• [TRECHO DO TEXTO]
'(...) que os criminosos
fiquem em terra de meus senhorios e vivam e morram nela, especialmente na
capitania do Brasil que ora fiz mercê a Vasco Fernandes Coutinho (...) e
indo-se para morar e povoar a capitania do dito donatário, não possam lá ser
presos, acusados, nem demandados por nenhuma via...
(D.
João III, 1534)
Somos fruto de um legado errático
proporcionado por aqueles que aportaram nestas terras há pouco mais de cinco
séculos. Fomos colonizados pelo que havia de pior, os chamados degredados.
Assaltantes, ladrões, homicidas, vadios, heréticos, enfim, párias da sociedade
portuguesa que receberam não como prêmio, mas como castigo, o indulto para
habitar o Novo Mundo.
Indivíduos desta estirpe, miscigenados com o
tempero do clima tropical, acabaram por fomentar uma raça de pessoas com
valores e princípios desprovidos de moral e ética. Uma herança fenotípica que
penetrou no DNA, tornando-se herança genética. Não se trata mais de questionar
o que é bom ou ruim, onde reside o bem o e mal, mas apenas constatar o que
é.
A barganha nos governa desde a mais tenra idade.
O comportamento exemplar é laureado com sorvete e brinquedos. Boas notas valem
uma viagem. O ingresso na faculdade é recompensado com um carro. Dedurar atos
corporativos inadequados converte-se em promoção. Confessar os pecados e rezar
uma dúzia de orações garante a salvação da alma.
Meias-verdades são mentiras inteiras.
Tautologicamente, mentiras inteiras ditas persistentemente tornam-se verdades.
E verdades absolutas. Assim desenvolveu-se Hitler, orientado por Joseph
Goebbels.
Correios, IRB, Furnas, são versões atualizadas
da Coroa-Brastel, do escândalo das jóias, da Operação Uruguai. São apenas
notícias na pauta do dia. Estamos diante de um supermercado dotado de gôndolas
com as mais diversas opções: prevaricação, nepotismo, peculato, jogatina,
favorecimento, desvio, desfalque, subserviência. Escolha a que mais lhe
agradar.

• [DADOS EXTRAÍDOS]

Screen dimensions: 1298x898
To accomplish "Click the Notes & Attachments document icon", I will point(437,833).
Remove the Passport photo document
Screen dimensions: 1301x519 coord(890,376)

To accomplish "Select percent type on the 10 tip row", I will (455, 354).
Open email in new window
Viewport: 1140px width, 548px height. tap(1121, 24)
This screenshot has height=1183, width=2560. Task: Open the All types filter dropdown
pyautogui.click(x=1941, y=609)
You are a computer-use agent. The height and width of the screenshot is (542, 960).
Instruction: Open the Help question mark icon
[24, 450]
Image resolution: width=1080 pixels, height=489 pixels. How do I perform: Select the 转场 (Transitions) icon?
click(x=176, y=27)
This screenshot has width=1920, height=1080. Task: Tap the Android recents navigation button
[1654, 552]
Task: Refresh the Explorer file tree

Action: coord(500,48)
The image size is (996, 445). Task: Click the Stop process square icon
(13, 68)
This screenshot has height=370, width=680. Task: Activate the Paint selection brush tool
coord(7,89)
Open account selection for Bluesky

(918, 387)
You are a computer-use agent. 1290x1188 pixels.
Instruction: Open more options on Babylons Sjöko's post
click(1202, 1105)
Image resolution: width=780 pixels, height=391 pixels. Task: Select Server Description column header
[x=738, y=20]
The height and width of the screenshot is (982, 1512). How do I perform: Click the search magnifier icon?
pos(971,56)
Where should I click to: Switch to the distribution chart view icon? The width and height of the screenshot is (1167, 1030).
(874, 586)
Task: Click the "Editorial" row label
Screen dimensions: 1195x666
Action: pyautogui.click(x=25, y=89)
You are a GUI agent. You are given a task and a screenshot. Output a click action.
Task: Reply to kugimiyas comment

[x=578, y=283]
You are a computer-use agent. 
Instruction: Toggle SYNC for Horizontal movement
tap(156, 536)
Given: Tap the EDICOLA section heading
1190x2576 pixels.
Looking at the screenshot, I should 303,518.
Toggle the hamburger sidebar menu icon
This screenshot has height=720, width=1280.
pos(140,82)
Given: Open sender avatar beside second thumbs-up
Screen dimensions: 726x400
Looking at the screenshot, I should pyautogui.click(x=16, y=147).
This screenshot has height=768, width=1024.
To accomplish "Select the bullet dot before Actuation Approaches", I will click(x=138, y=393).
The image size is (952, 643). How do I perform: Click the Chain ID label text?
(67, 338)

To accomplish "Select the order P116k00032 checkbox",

• [EXERCÍCIO]
Reescreva em forma de lista o parágrafo do texto que começa com "A barganha nos governa", mantendo seus fatos principais. Os dados são um material à parte, independente do texto.

• [RESPOSTA AO EXERCÍCIO]
- A barganha nos governa desde a infância.
- O bom comportamento é premiado com sorvete e brinquedos.
- Boas notas valem uma viagem.
- Entrar na faculdade é recompensado com um carro.
- Denunciar atos corporativos inadequados rende promoção.
- Confessar os pecados e rezar uma dúzia de orações garante a salvação da alma.